I know that one strategy for optimizing overlapping read/write operations is to try to group threads requiring common data into blocks and to read the common data once into shared block memory. However, in my case the x[j] are not pre-sorted or regularly spaced in any particular way, so there doesn’t appear to be a naturally parallel way for blocks to find the x[j] that belong to them.

Instead, I was wondering if it would be worthwhile at all to pre-group the x[j] into subsets such that all x[j] in a subset are at least 2 spaces apart, and then I would launch the kernel on one subset at a time. When restricted to subsets like these, it is guaranteed that no thread will read/write to overlapping locations. However, this pre-processing would involve significantly more coding complexity, so before I undertake it, I wanted to know if I can expect it to be worthwhile.
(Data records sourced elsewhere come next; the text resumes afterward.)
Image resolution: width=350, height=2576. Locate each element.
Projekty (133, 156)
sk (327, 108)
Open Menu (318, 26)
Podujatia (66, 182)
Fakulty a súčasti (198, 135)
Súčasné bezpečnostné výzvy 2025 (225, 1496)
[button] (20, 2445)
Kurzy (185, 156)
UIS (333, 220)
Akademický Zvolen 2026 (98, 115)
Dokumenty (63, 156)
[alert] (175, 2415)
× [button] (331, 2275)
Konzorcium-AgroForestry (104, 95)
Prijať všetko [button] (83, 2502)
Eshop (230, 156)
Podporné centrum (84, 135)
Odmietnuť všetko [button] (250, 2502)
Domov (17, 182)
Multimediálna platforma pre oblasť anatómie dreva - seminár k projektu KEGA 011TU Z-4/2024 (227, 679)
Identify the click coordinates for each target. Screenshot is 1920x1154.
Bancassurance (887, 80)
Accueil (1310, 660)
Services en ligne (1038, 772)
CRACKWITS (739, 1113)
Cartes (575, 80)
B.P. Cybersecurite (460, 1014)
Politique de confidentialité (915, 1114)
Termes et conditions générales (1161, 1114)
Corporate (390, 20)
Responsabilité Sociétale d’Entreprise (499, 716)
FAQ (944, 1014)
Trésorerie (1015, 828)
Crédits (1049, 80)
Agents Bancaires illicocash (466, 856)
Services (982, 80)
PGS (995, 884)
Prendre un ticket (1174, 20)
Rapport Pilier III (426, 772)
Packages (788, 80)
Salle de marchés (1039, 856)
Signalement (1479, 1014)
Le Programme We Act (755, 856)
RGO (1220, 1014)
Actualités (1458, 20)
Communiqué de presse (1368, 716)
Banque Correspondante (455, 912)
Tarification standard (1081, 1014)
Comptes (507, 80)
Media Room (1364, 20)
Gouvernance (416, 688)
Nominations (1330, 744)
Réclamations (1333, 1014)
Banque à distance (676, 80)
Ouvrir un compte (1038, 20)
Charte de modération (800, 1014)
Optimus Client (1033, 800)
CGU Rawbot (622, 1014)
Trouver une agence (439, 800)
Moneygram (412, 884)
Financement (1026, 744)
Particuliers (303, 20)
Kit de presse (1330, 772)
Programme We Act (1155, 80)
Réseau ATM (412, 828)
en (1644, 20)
Assuming single precision arithmetic is acceptable, you can also handle this situation using atomic addition. That might not perform as well as the grouping technique you describe, but it is very easy to code up.

Your code and problem looks very similar to some CUDA implementations of discrete probability dynamic programming problems. I posted at least 5 to GitHub;

I did indeed use atomics , but the hack version for 64-bit doubles.

Note: that code was optimized for the Tesla line and used double precision. If on a gaming GPU cast to floats. Also those are fairly basic implementations, and I have more optimized code, but it will serve as a good starting point.

Note that if you go with the atomics approach, you will definitely want a compute capability 3.x card. The performance of atomic operations was significantly improved (7x or more) in that architecture.

Thanks for the responses. I assume the motive for suggesting atomic additions is because in the transpose interpolation operation I have multiple threads writing into the same memory location and that this is a thread safety issue? That is good to know.

However, my question was mainly concerning speed optimization. Take the forward interpolation operation where all operations look atomic, as far as I can see. Would code run faster if multiple threads are not trying to read from the same locations? Could breaking the forward interpolation up into separate kernel launches with non-overlapping memory accesses be faster than trying to do the entire data set in a single run? Note that the number of memory accesses doesn’t change in either scheme, so I’m wondering if I can expect a speed impact.